◆ Text shown

Tuesday, 27 September 2011

Unforgettable moments

Some details in this post have been left out for privacy purposes.  The names used have also been changed.

You never quite know what a day will bring.  Last Friday John who does some work for us and another MAF family came to me to tell me that his wife Sarah wasn't doing well healthwise.  She was pregnant and had been having trouble with high blood pressure.  I sent him home so he could take his wife to the hospital.  Later that afternoon he called me to tell me that the doctors had confirmed that their baby had died.  This was going to be their first child.  Anyone who has lost a child will be able to identify with this family in their grief and sorrow.  A friend and I went into the hospital on Saturday to be with John and Sarah during this difficult time.  Due to them not being from Uganda they didn't have many family members around them for support.  We arrived to find his wife Sarah in a room with 3 other ladies and coming to terms with her loss.  We managed to find a doctor to speak to who explained what had happened and what the procedure would be from now.  The high blood pressure was still an issue but they were treating it.  In the afternoon they gave her inducing medication.  However, the baby wasn't born until Sunday afternoon so it was a worrying time for them. 

One thing that really struck me as we prayed and talked with them was the fact that they would never hear their baby laugh or cry or be able to hold him and enjoy those special first moments. Due to being in the maternity section of the hospital these were sounds that we could hear. During a time of prayer a lady in the next bed was soon in the midst of giving birth and then was whisked away to the labour room. As I write it is difficult to convey the sights, smells and sounds that we saw but is one I won't forget.

◆ Data below
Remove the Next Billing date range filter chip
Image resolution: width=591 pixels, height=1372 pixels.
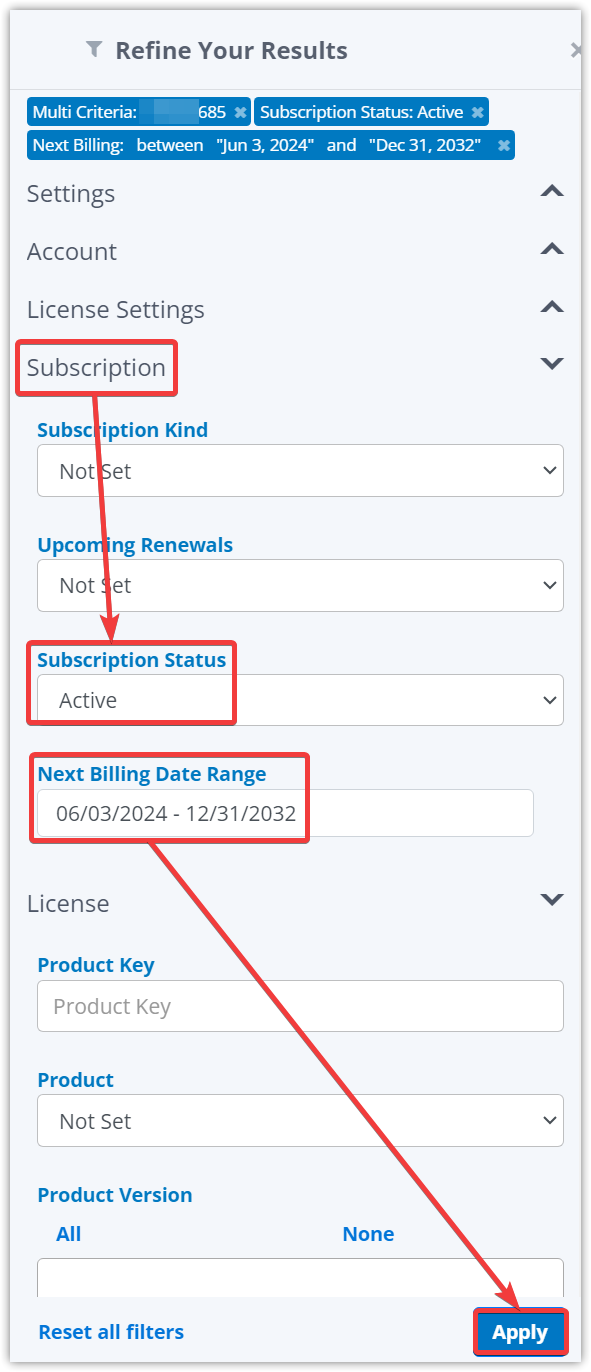point(505,145)
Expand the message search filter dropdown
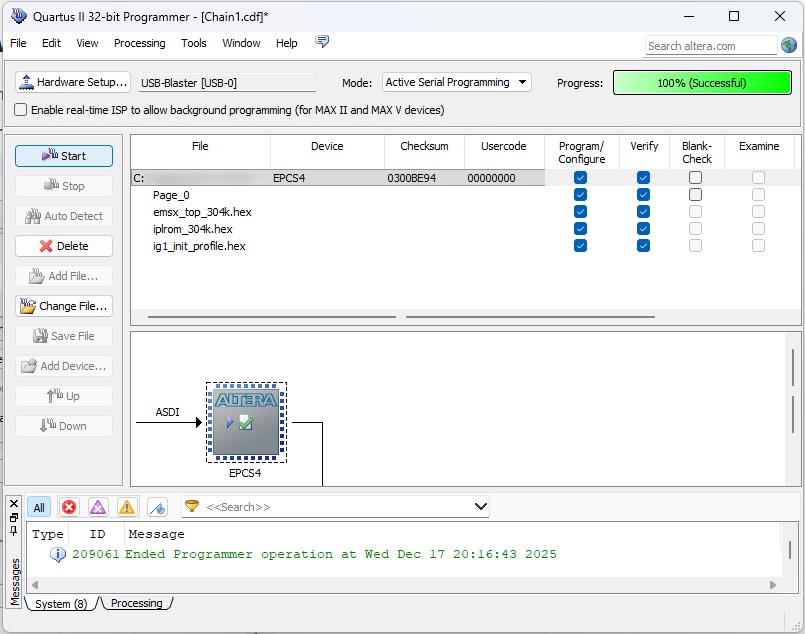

◆ Assignment
Set down, word for word, the part of the blog post above that runs from "Tuesday, 27 September" up to and including "also been changed.".

◆ Answer to this exercise
Tuesday, 27 September 2011

Unforgettable moments

Some details in this post have been left out for privacy purposes.  The names used have also been changed.